Neurons operating on the same inputs form a **layer**. We have two layers now:

- The inputs (this does not contain neurons, just the inputs, but it is commonly named "the input layer")
- The hidden layer (middle)
- The output layer (the output neuron)

What if we want a boundary composed of 3 sides? Use three neurons in the hidden layer.

What if we want a curved boundary? Use many more neurons (approximate the curve from many lines)

**Any hypersurface** can be obtained with just two layers, provided there are enough neurons in the hidden layer:

  1. The hidden layer draws some hyperplanes (e.g. lines)
  2. The output layer combines the results into output values

#### Multiple outputs

What if we have 4 output classes?

Have 4 neurons in the output layer, one for each class.

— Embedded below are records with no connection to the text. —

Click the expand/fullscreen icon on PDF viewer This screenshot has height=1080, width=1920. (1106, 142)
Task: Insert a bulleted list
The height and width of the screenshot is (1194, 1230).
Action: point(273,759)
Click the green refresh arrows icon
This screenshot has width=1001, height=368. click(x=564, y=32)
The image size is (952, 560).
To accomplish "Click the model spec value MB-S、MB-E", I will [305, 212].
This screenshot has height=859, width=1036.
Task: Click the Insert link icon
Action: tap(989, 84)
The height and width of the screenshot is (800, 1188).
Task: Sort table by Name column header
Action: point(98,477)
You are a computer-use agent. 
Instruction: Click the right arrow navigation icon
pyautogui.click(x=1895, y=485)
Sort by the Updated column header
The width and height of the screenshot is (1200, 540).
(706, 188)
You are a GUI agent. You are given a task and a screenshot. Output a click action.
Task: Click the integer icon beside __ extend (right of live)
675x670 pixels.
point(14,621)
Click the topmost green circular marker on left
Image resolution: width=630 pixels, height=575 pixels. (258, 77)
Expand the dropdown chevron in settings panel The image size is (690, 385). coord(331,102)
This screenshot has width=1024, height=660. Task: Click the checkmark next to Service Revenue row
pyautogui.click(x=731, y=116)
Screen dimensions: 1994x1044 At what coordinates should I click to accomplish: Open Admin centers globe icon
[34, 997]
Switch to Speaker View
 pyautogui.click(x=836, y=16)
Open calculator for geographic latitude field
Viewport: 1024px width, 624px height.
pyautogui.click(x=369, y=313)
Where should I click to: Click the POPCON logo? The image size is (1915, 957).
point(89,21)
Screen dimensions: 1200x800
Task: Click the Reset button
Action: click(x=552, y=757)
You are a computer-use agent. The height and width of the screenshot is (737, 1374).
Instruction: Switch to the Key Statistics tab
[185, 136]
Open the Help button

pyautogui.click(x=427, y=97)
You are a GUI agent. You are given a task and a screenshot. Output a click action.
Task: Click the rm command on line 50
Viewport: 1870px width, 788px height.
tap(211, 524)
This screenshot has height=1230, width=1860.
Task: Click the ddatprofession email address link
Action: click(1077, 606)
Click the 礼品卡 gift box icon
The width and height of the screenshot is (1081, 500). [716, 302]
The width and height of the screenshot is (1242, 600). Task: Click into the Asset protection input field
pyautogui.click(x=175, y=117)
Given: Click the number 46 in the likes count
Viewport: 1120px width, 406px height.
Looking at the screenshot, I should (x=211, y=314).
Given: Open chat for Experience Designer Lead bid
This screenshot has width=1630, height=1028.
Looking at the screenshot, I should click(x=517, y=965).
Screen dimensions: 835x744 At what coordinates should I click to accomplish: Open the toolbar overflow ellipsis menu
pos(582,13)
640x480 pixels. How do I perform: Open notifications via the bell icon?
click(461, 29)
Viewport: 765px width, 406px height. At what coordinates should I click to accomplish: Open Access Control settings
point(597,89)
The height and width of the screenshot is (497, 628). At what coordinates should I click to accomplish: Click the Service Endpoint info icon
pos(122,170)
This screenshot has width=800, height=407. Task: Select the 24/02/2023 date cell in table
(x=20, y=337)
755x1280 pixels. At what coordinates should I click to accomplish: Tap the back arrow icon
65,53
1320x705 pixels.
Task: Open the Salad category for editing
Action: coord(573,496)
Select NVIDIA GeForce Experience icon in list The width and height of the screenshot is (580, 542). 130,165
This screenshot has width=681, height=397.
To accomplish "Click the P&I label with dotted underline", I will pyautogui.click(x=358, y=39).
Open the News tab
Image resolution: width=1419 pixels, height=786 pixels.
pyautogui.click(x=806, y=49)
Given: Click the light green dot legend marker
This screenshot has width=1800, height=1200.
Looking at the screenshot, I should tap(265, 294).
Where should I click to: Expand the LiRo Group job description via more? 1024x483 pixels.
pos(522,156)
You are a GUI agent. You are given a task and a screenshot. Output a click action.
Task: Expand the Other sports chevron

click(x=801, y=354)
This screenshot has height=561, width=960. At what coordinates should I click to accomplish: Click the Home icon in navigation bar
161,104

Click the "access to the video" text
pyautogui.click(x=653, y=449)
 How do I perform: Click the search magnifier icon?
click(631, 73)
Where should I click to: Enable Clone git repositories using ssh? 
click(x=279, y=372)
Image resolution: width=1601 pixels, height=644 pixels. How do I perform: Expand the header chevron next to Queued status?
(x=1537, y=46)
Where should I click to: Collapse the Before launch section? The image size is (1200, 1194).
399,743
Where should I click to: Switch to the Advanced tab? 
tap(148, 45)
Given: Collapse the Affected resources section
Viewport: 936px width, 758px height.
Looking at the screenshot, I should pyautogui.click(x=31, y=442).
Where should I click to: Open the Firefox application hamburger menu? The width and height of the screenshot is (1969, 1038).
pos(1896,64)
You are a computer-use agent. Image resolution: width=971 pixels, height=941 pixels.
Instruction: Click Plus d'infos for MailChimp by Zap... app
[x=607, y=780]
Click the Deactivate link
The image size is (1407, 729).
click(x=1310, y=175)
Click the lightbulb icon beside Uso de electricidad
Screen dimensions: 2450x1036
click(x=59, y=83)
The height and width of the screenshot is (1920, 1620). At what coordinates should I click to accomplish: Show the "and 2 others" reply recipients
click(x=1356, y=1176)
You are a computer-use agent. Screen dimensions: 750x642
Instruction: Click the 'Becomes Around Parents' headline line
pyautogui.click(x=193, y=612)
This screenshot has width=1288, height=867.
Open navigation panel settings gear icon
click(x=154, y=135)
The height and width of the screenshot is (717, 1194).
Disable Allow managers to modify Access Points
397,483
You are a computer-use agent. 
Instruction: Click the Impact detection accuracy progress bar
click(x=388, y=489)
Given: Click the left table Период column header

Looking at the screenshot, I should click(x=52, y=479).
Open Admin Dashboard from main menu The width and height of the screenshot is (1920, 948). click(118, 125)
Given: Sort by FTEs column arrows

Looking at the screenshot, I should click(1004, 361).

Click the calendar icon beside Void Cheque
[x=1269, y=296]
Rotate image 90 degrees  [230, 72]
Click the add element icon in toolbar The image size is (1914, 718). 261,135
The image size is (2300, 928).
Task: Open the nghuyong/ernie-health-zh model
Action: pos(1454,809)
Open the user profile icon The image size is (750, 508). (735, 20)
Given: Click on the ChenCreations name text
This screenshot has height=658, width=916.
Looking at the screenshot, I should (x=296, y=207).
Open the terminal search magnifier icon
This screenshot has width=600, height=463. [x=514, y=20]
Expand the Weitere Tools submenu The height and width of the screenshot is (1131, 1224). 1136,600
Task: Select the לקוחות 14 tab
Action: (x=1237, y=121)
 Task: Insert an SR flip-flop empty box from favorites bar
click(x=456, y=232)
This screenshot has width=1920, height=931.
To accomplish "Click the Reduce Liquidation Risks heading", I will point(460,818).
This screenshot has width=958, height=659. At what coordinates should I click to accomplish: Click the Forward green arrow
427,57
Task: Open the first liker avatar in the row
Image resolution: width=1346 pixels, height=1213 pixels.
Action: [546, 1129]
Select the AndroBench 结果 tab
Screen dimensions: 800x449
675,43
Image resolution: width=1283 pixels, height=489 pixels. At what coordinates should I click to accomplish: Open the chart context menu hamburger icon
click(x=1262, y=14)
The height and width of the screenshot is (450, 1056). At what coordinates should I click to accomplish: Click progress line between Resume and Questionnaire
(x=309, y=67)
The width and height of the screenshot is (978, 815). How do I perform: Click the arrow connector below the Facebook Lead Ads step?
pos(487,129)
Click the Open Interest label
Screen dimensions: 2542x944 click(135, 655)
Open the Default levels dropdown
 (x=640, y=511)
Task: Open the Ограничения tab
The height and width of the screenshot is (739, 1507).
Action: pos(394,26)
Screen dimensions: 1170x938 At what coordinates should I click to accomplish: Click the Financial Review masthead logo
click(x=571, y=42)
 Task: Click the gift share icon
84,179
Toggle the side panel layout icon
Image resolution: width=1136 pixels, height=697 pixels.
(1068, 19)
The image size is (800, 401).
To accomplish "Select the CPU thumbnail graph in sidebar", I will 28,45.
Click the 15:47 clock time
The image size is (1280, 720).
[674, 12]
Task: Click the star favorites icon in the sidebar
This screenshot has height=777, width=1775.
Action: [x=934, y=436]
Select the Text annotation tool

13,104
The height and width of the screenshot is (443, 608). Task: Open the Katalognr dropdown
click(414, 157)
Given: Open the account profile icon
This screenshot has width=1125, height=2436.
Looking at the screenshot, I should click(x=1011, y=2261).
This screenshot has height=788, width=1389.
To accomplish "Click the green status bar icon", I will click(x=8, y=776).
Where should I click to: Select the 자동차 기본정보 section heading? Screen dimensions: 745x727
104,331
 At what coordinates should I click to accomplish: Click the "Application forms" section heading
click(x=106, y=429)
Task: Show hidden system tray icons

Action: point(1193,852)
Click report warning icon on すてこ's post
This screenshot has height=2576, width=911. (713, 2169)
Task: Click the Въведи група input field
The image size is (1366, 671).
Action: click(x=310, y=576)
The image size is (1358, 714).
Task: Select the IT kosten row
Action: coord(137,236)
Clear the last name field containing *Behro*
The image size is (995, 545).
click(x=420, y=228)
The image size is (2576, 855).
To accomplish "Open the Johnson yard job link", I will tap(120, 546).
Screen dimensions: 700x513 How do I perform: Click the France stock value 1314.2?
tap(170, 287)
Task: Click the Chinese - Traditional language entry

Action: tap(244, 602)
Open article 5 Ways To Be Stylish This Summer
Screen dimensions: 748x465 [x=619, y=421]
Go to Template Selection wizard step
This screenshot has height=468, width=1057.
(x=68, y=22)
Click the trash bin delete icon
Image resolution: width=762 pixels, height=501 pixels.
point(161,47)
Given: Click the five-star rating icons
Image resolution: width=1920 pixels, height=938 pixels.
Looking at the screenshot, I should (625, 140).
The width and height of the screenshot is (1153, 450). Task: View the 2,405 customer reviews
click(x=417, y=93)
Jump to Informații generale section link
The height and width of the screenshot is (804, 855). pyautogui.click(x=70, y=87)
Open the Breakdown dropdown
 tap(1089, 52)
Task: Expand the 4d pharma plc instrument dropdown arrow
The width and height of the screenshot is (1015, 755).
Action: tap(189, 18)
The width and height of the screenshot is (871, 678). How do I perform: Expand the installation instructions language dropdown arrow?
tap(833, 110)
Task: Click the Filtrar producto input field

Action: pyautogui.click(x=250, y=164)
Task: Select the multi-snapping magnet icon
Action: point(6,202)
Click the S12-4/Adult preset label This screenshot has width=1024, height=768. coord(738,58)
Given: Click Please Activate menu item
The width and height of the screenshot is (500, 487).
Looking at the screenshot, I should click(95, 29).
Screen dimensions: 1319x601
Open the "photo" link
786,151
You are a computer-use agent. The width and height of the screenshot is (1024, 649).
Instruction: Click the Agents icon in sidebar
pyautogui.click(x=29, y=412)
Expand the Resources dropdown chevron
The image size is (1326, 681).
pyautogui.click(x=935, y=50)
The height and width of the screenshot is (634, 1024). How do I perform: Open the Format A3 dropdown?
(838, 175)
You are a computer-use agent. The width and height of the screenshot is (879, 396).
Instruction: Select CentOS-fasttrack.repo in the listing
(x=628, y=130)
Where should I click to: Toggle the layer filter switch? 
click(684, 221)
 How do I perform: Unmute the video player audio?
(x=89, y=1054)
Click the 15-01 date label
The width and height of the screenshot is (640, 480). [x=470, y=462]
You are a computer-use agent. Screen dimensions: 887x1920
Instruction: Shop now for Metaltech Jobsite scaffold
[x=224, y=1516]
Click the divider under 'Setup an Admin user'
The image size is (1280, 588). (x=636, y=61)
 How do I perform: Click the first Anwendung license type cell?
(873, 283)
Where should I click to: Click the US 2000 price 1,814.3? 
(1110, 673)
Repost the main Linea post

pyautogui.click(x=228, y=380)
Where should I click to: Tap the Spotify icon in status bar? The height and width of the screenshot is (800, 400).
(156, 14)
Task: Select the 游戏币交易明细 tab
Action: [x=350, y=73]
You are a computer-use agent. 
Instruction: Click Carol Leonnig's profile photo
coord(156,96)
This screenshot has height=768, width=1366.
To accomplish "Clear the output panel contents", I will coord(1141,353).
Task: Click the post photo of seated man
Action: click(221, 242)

When the input belongs to class $k$, the $k$-th neuron should produce 1, and all the others should produce 0.

**One-hot encoding**: When we train the network, we need to tell it what is the desired output (target). This is known as **encoding**. 
For an input of class $k$, we tell the network to produce a vector with a single value of 1, on position $k$.
$$\begin{bmatrix} 0 \\ \vdots \\ 0 \\ 1 \\ 0 \\ \vdots \end{bmatrix}$$

After training, when running the model, we look at **the location** of the highest value and the location is the predicted class.

#### Multiple layers

We can actually have more than 2 layers in a network. We can have as many as we want! Interpretation:

   - first hidden layer draws some hyperplanes
   - next layer combines hyperplanes into some simpler shapes
   - next layer combines the simple shapes into more complex shapes
   - ....
   - final layer gives the output

In practice, it is often better to have **more layers with fewer neurons** than 2 layers but with a huge hidden layer.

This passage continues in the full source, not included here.